Use an inexpensive dehydrator to make the most of a season's harvest, and to make sure your pantry is stocked with high quality, real ingredients.

persimmon-3

Dried fruit is often low quality, and laced with sugar, chemicals and preservatives. Plus, you don’t know when they were processed, and use-by dates are not very helpful.
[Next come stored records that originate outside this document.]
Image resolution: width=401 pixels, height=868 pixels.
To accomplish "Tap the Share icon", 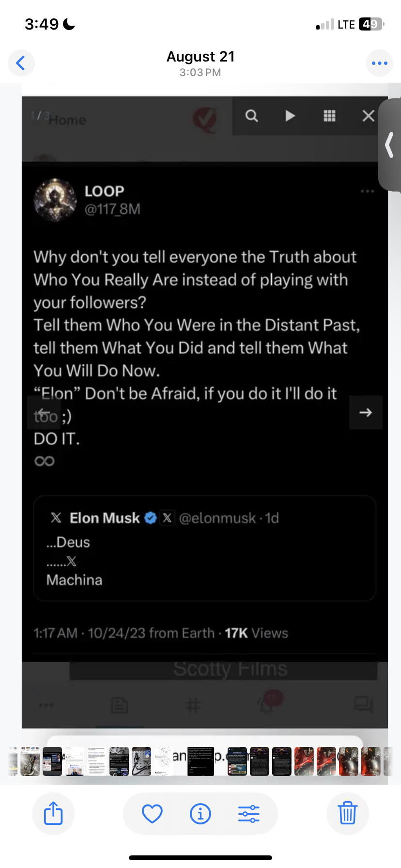I will pos(53,813).
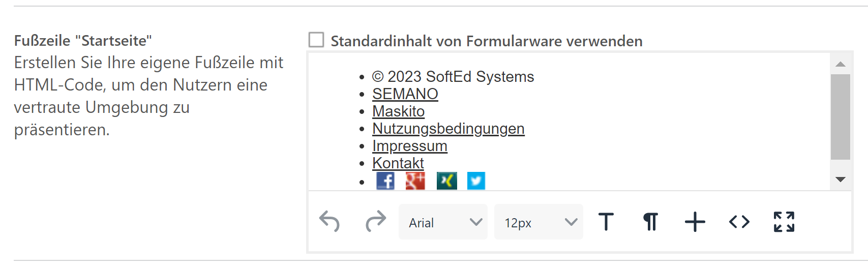Click the Impressum link

410,146
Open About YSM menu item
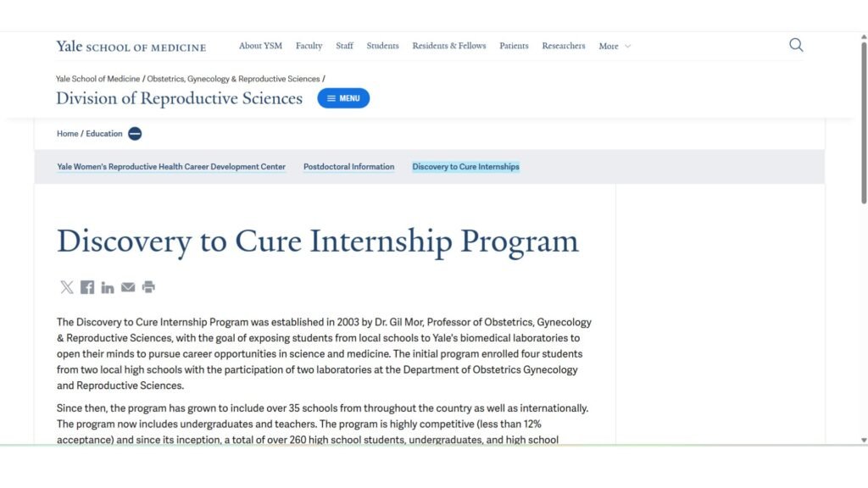Viewport: 868px width, 488px height. click(x=260, y=46)
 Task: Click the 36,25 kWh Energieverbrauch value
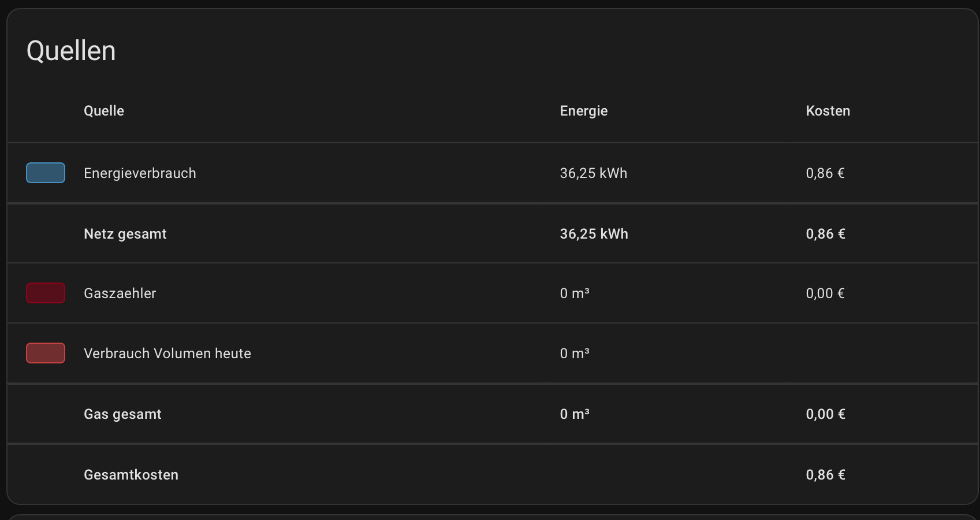coord(594,173)
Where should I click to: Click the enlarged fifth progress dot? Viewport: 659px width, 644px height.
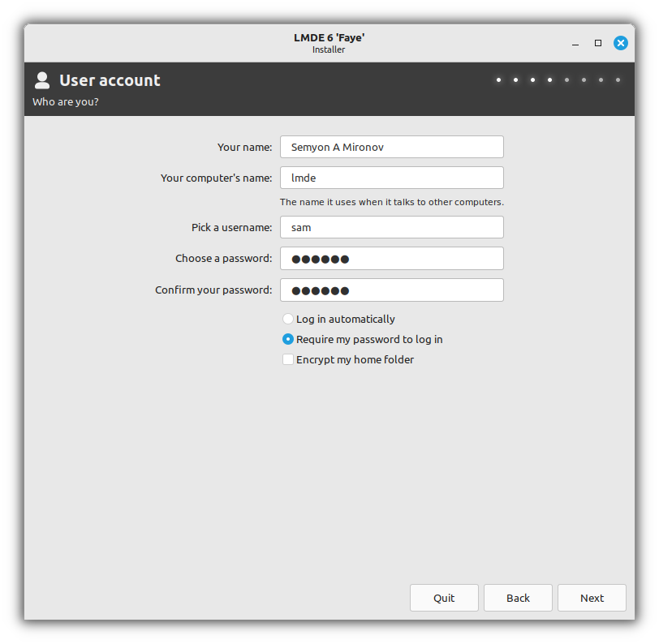(x=566, y=79)
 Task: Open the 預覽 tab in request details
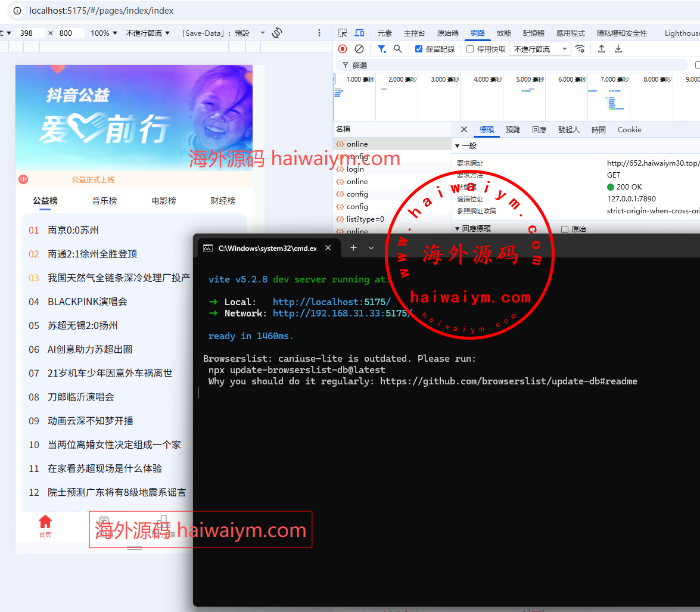pyautogui.click(x=512, y=129)
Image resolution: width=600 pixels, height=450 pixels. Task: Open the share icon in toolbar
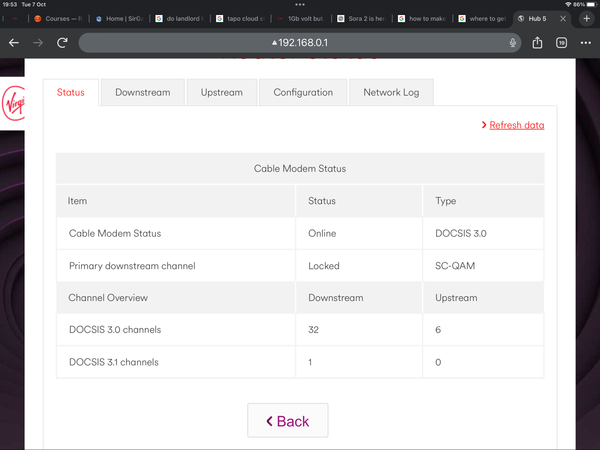538,43
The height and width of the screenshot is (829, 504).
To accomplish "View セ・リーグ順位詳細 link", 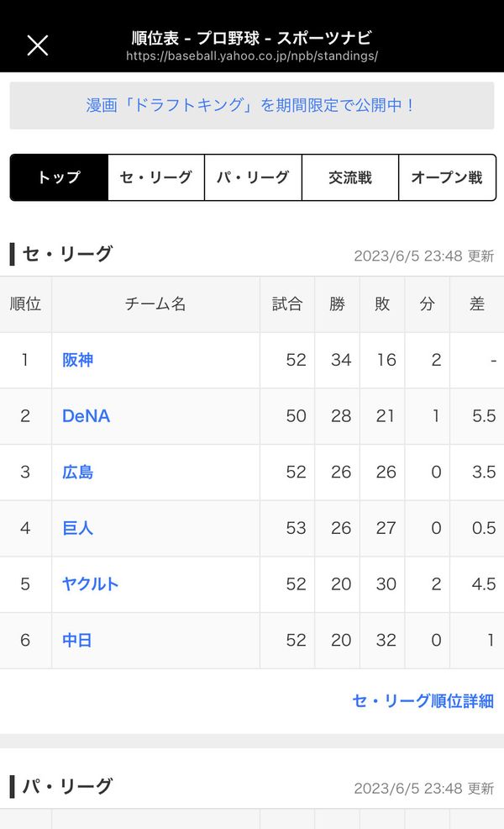I will pos(423,701).
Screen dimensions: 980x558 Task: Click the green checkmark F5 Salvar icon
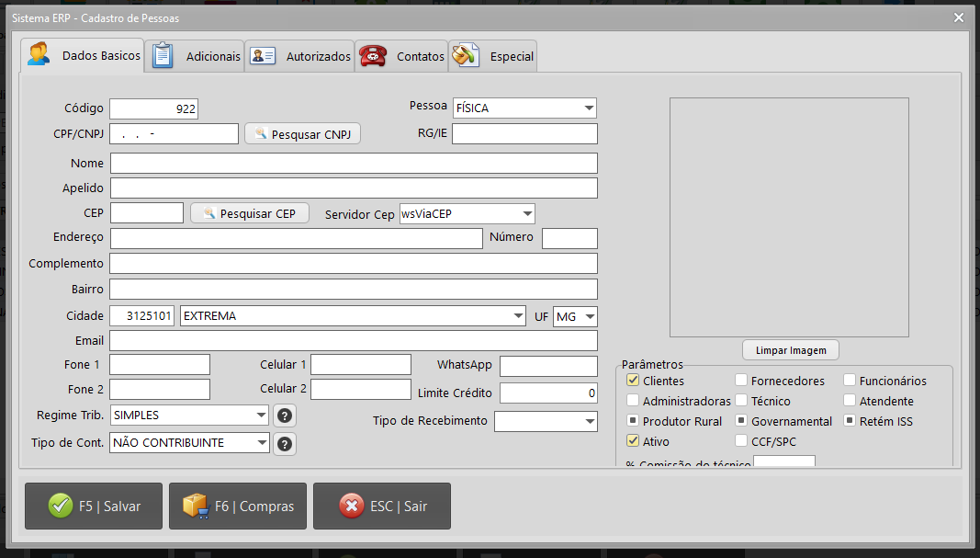[x=61, y=506]
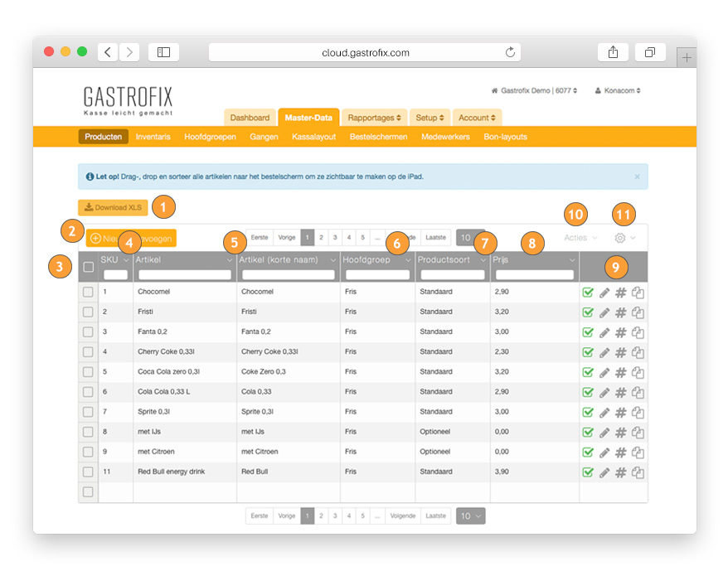Switch to the Dashboard tab
This screenshot has width=728, height=576.
click(x=250, y=118)
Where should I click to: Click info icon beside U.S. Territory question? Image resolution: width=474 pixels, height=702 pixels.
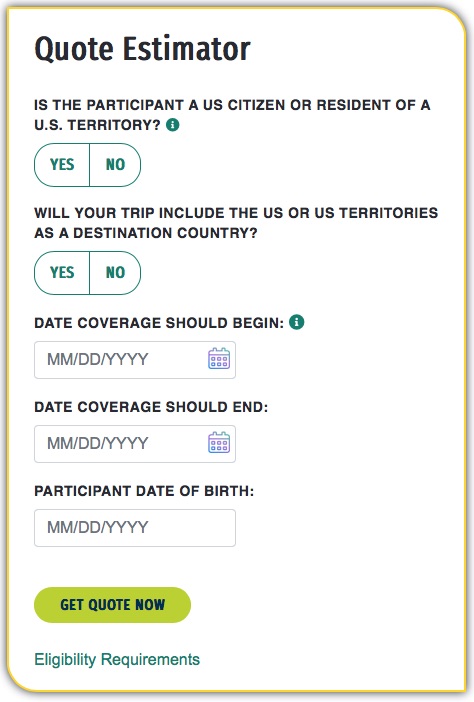click(172, 124)
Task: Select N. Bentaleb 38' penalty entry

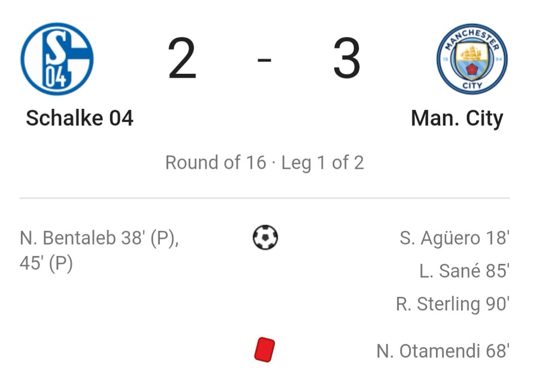Action: click(x=99, y=238)
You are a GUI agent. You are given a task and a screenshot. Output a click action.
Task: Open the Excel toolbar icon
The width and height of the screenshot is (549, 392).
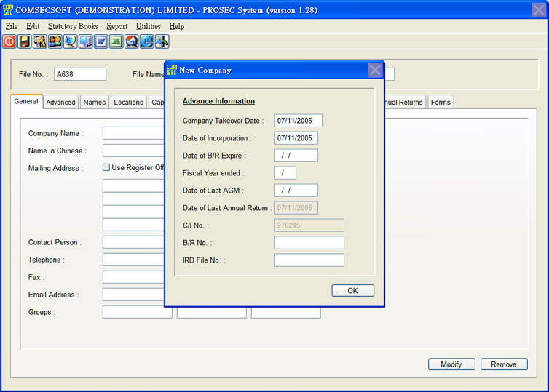pyautogui.click(x=116, y=41)
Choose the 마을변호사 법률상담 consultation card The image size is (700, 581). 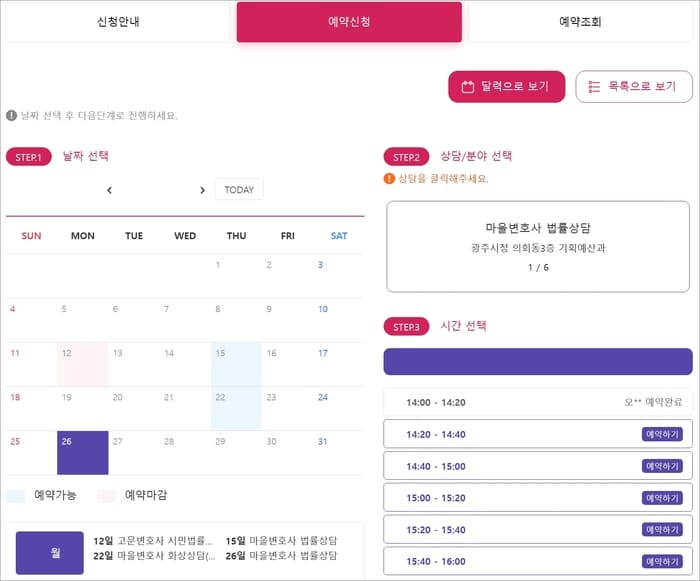tap(538, 246)
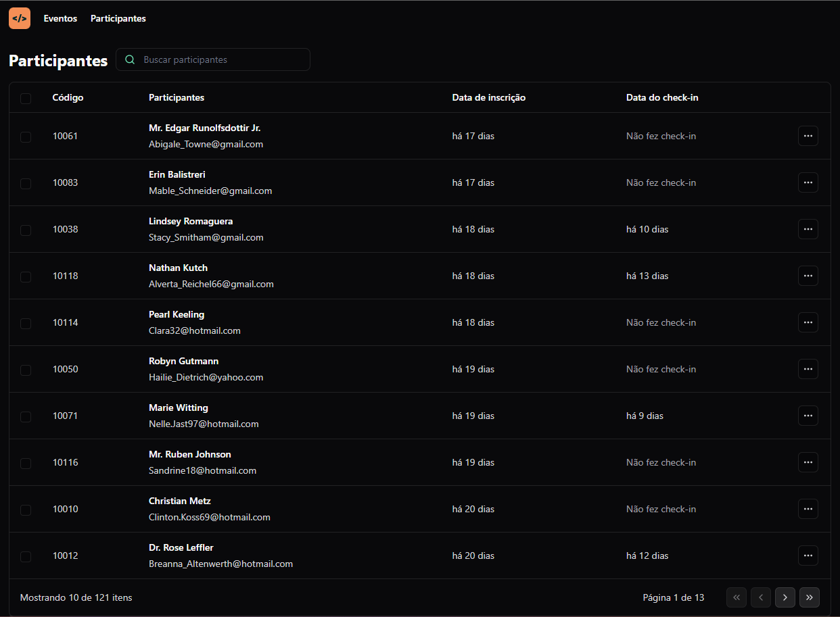Check the box for code 10061

(26, 137)
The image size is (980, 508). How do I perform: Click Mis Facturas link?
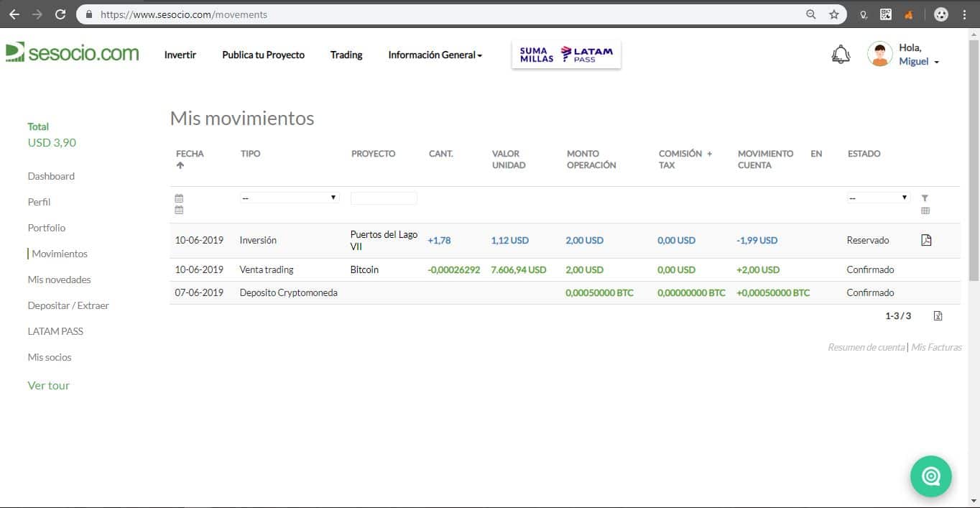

It’s easy to dry your own fruit using an inexpensive dehydrator, and the taste and nutritive value are much better than store-bought dried fruits.

My top reasons for drying my own fruit

  1. I control the quality of the fruit, and can ensure it was grown responsibly
  2. I can avoid chemicals and sweeteners
  3. I know when it was dried, and I use it while it’s still “fresh”
  4. If I have an abundance of fruit in my garden, drying is a great way to preserve it for later
  5. If you subscribe to a CSA, it’s an easy way to save fruit that would otherwise be wasted
  6. Dried fruit is an essential part of my emergency pantry stores, in case of earthquake (very likely where I am living now) or other natural disaster, or even if there is a prolonged power outage or road closure

What kind of dehydrator should you buy?

Some people will get good value out of buying an expensive dehydrator. Raw foodists use them all the time to create things like flatbreads and coconut “bacon.” For serious users, spending the money makes sense. But for basic drying, an inexpensive unit will work just fine. I bought mine at Costco for $35.

Last week my neighbor harvested apples from their tree and gave me a sack. I used some for juicing, and dried the rest. The fresh apples tasted kind of flat, but the dried version turned out really delicious and bursting with condensed apple flavor. They actually improved with drying.

I also put up some sliced bananas a few days ago, because I had bought too many and didn’t want them to go off. Today I am drying a bag of fresh cranberries and one very ripe fuyu persimmon that I’m not going to eat in time (sliced thinly and tossed with lemon, dried persimmon is not to be missed). It’s almost impossible to buy dried cranberries that have not been sweetened, so I’m glad to put some enembellished cranberries into my pantry.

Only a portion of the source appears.